→ **The task**
Reproduce the text below on Chicago's 2024 overtime spending, word for word, from "The Office of Emergency" to "11%, according to city data.".

→ **Text block**
☆ ☆ ☆ ☆ ☆ ☆ ☆

In September 2024, officials imposed limits on overtime for all city departments, except for police and the Chicago Fire Department, amid a massive budget crunch.
CPD was the only one of the city’s four public safety departments to spend less on overtime in 2024 than in 2023, according to city data.
The Chicago Fire Department, whose largest union has been working without a contract for more than four years, spent $89.7 million on overtime in 2024, an increase of 4.5%, according to city data.
The Office of Emergency Management and Communications, which includes police dispatchers, spent $11.6 million on overtime in 2024, an increase of 11%, according to city data.
The Office of Public Safety Administration, which was created in 2019 as part of an effort to cut costs in the police and fire departments by combining administrative functions that has yet to realize any savings, spent $2 million on overtime in 2024, an increase of 6%, according to city data.
The Department of Streets and Sanitation, which is routinely asked to use its garbage trucks and salt spreaders to block off streets during large protests, spent $24.7 million on overtime in 2024, an increase of 14%, according to city data.
By comparison, the Department of Water Management, which routinely requires employees to work extra hours in response to broken water mains, spent $47 million on overtime in 2024, a decrease of 4%, according to city data.
City officials were more than three months behind schedule in providing detailed information about how much the city spent on overtime in 2024.
CPD Exceeds Overtime Budget for 6th Year in a Row
CPD exceeded its 2024 personnel budget by approximately $127 million, according to the city’s 2024 Annual Comprehensive Financial Report, even though the department has approximately 1,000 vacant positions, records show.
Those personnel costs include spending on overtime, records show.
Police overtime dropped 9.3% in 2024 as compared with 2023 when controlling for inflation, records show.
WTTW News’ analysis relies on a dataset published by city officials that “is subject to updates and modifications due to the course of business, including activities such as canceling, adjusting, and reissuing checks.”
CPD’s spending on overtime dropped in 2024 even as hundreds of officers worked extra overtime to protect the city during the Democratic National Convention in August.

☆ ☆ ☆ ☆ ☆ ☆ ☆

→ **Supplied information**
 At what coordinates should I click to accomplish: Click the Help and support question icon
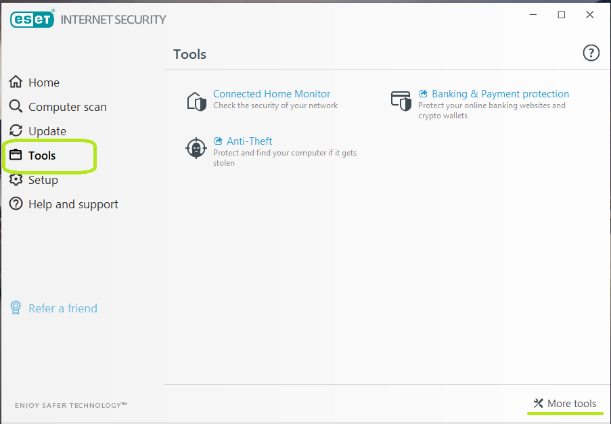(x=16, y=204)
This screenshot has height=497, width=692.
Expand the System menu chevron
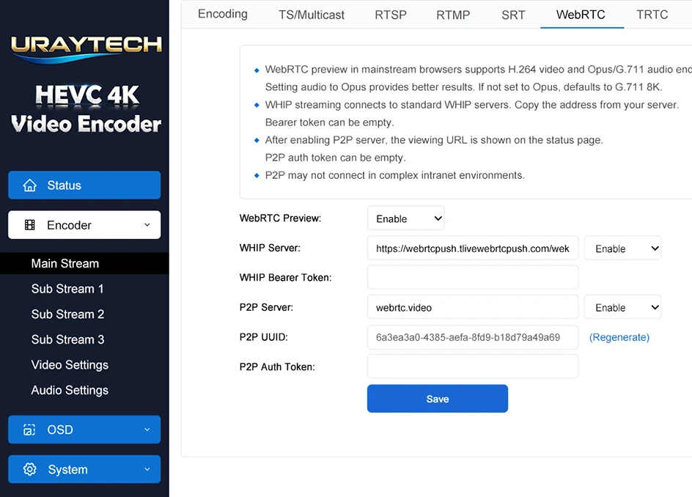(147, 469)
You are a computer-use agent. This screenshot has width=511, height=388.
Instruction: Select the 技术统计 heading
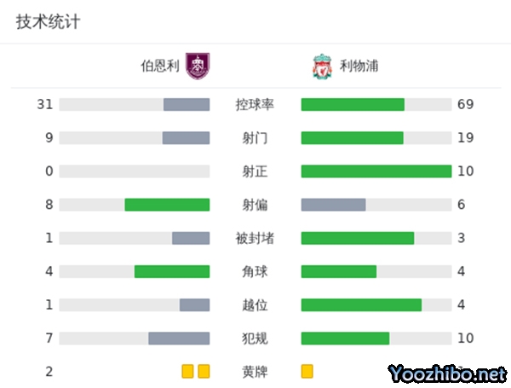tap(48, 22)
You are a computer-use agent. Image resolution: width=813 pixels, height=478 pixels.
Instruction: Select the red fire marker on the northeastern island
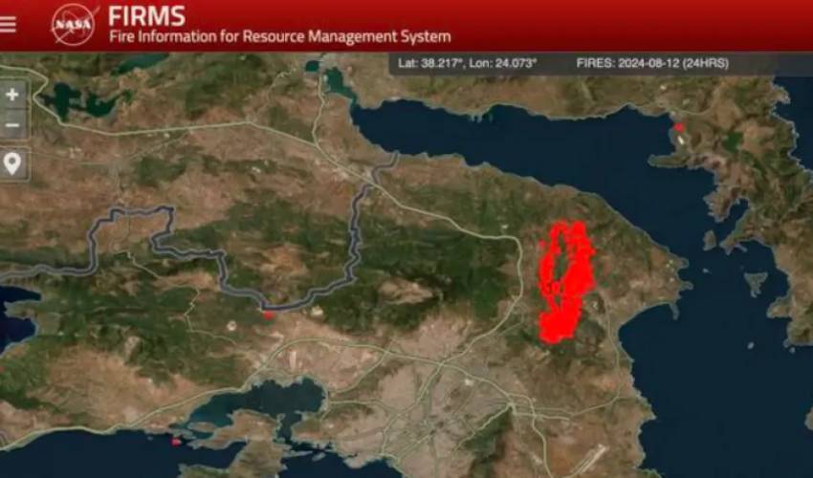click(679, 126)
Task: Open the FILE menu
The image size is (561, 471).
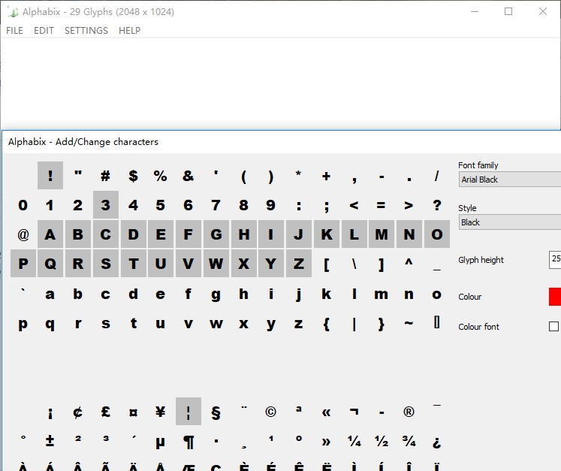Action: (x=14, y=31)
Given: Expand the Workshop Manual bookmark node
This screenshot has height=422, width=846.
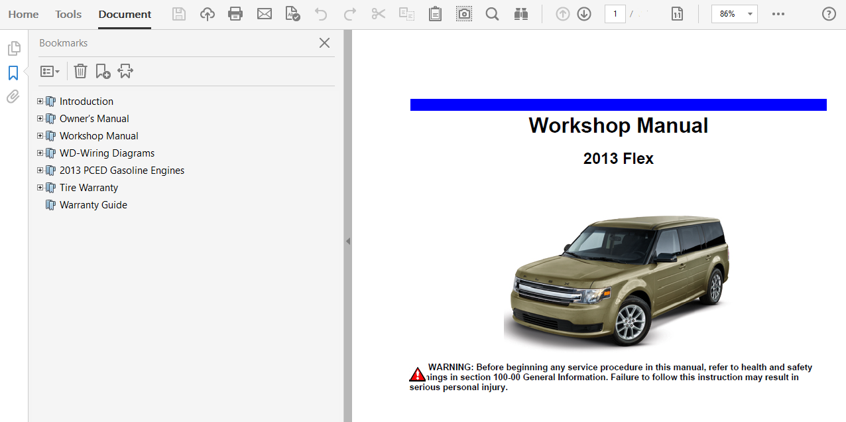Looking at the screenshot, I should coord(40,136).
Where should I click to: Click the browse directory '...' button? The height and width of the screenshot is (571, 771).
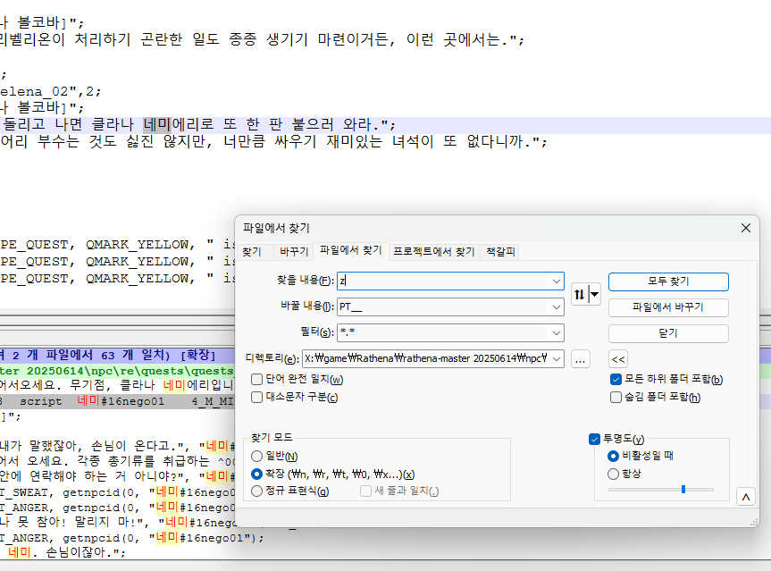(x=581, y=359)
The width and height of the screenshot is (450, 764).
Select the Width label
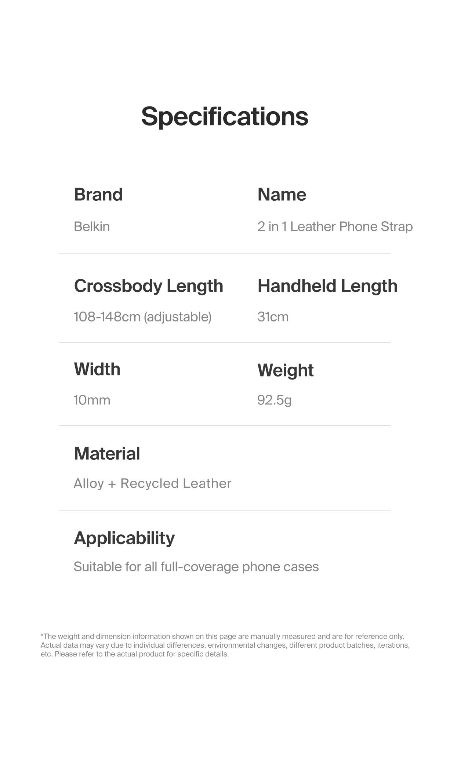pyautogui.click(x=97, y=369)
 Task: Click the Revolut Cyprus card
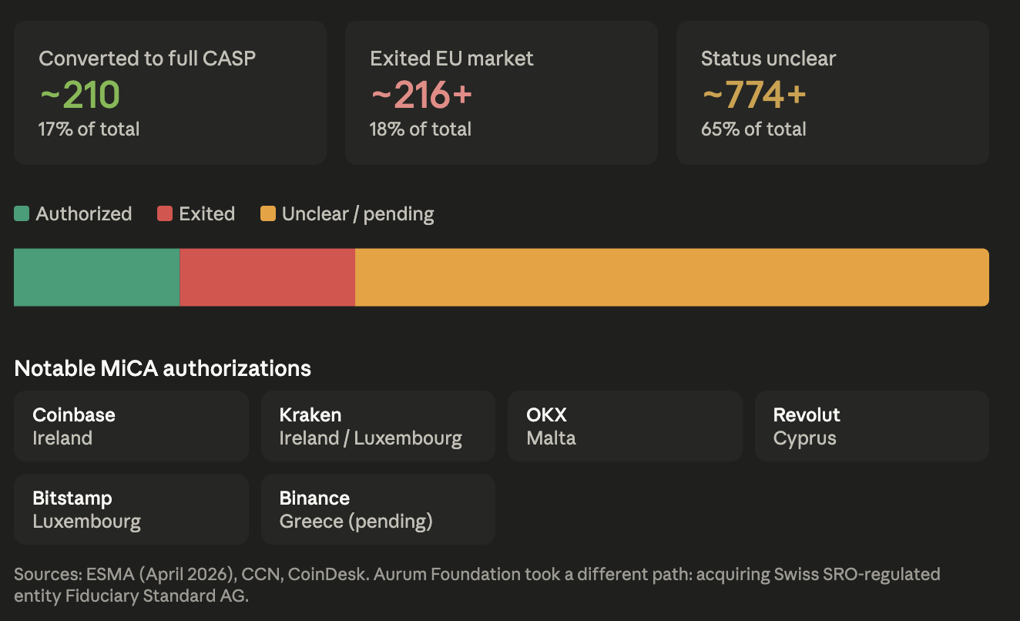pos(872,426)
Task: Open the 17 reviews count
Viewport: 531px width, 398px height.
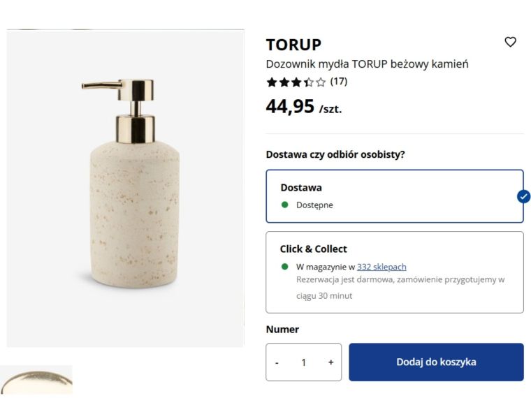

☆ ☆ ☆ ☆ ☆ ☆ ☆

→ **Task answer**
The Office of Emergency Management and Communications, which includes police dispatchers, spent $11.6 million on overtime in 2024, an increase of 11%, according to city data.